O cuidado com a decoração, que agora está em clima de Natal, é notória em cada detalhe. Desenvolvido pela arquiteta Helena Bernardo, com iluminação de Widimar Ligeiro, o design da loja tem um toque retrô – unindo madeira com elementos pós-modernos de plástico e metal –, e apela para cores sedutoras. Mas esta não é a principal característica do local, aberto desde outubro e já com clientes cativos.
“As pessoas vêm aqui para degustar. Nossos brigadeiros têm peso e formato em padrão pensado para não enjoar. Queremos que todos possam experimentar vários e voltem sempre atrás de novidade”, avalia Anna que, antes, distribuía seu dom apenas entre amigos e para pequenas vendas.
Isabel diz que não saberia criar novas receitas, mas, em compensação, tornou-se a principal degustadora e incentivadora da marca.
“Sempre quis abrir um negócio e a minha associação à Anna foi maravilhosa. Estamos amando a experiência e não paramos de pensar em novos produtos, novas propostas”, revela Isabel.
No Rio, gourmet já tem três filiais
No Rio, estes doces requintados também já têm nomes certos. A Brigaderia Chic foi a primeira marca criada na região, em janeiro deste ano. Com três filiais abertas – Barra Square Expansão, Barra Shopping e Condado de Cascais – a chef Carolina Sales não quer parar por aí. As duas últimas foram inauguradas no mesmo mês para dar conta de atender a demanda de encomendas.
“Não imaginava que ia dar nisso tudo. A loja do Condado hoje é a minha fábrica. Lá, temos uma cozinha industrial que nos permitiu saltar de 30 mil para 50 mil brigadeiros por mês”, orgulha-se.

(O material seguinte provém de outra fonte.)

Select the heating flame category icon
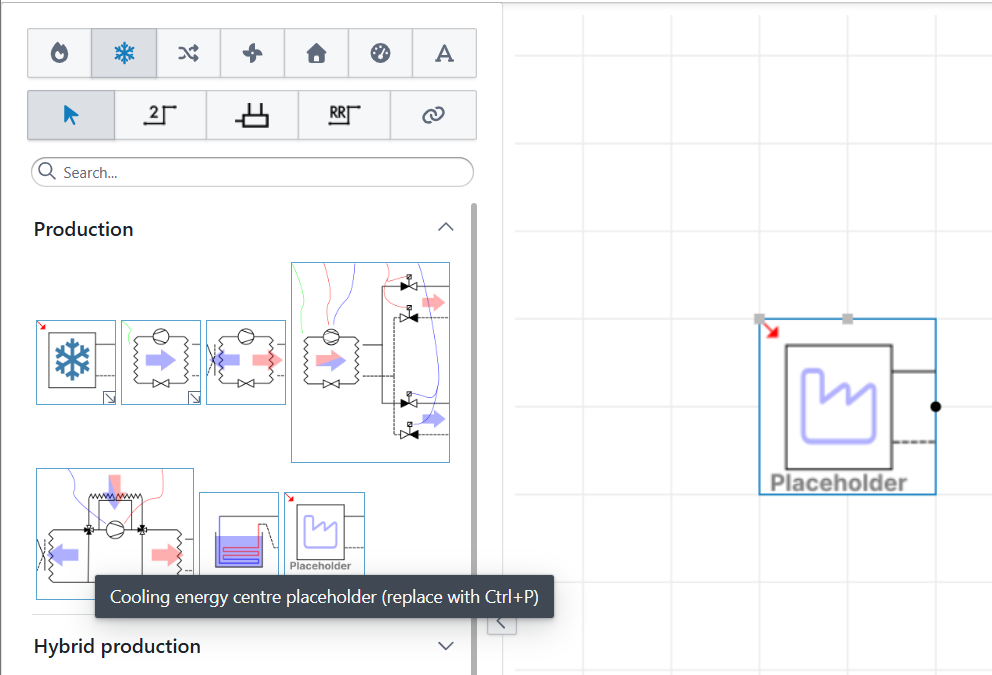Viewport: 992px width, 675px height. (x=59, y=54)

A inspiração é tanta que ela tem ideias para novos sabores a cada dia. Além dos mais de 80 brigadeiros, a casa oferece releituras de doces como bolo da vovó, whoopie, brownie e cookie. As apresentações também são muitas: chocolate na bisnaga, fondue e panelinha.
Carolina estava na sua segunda faculdade quando começou a fabricar brigadeiros para vender, em maio do ano passado. Os doces eram comercializados para os amigos, no melhor estilo boca a boca. Veterinária formada, ela cursava Medicina enquanto mantinha um blog chamado “Rosa e Chic”, onde vendia caixinhas, balões para casamentos e maçãs confeitadas, que era o mais próximo de gastronomia que ousava comercializar. O primeiro passo foi criar um segmento “especial” na página, que deslanchou na rede e logo se mostrou uma ótima oportunidade de investimento.
“Quando me interessei e comecei a pesquisar este ramo, descobri que precisaria de inspiração nas lojinhas de São Paulo, já que aqui não havia nada parecido”.
Elizabeth Garber é a mulher dos quiosques. Famosa por seus chocolates, a chocolatièr também resolveu apostar no brigadeiro gourmet, com a “Brigaderia Fashion”. Ludicidade é a alma de seu negócio, que se apresenta como uma carruagem conversível verde recheada desses docinhos requintados dentro de shoppings – Rio Design Barra, Rio Sul e Botafogo Praia Shopping. A ideia surgiu após muitas idas a Paris, onde ela se apaixonou por uma carruagem que vendia macarrons (doce francês recheado).
“Brigadeiróloga” de carteirinha, começou a incluí-los no cardápio da sua outra empresa, mas a demanda era muito grande e não queria mudar o foco da Beth Chocolates. Foi aí que decidiu abrir, com Maria Lucia Seródio, um cantinho só para brigadeiros, com direito a todos os sabores, confeitos e tipos – tem até uma versão diet.
“Os clientes aos poucos ficavam encantados com a textura e os sabores dos nossos brigadeiros porque, por mais que inovássemos com os sabores, nunca fugimos do que realmente é um brigadeiro: leite condensado, chocolate e manteiga de boa qualidade”, explica.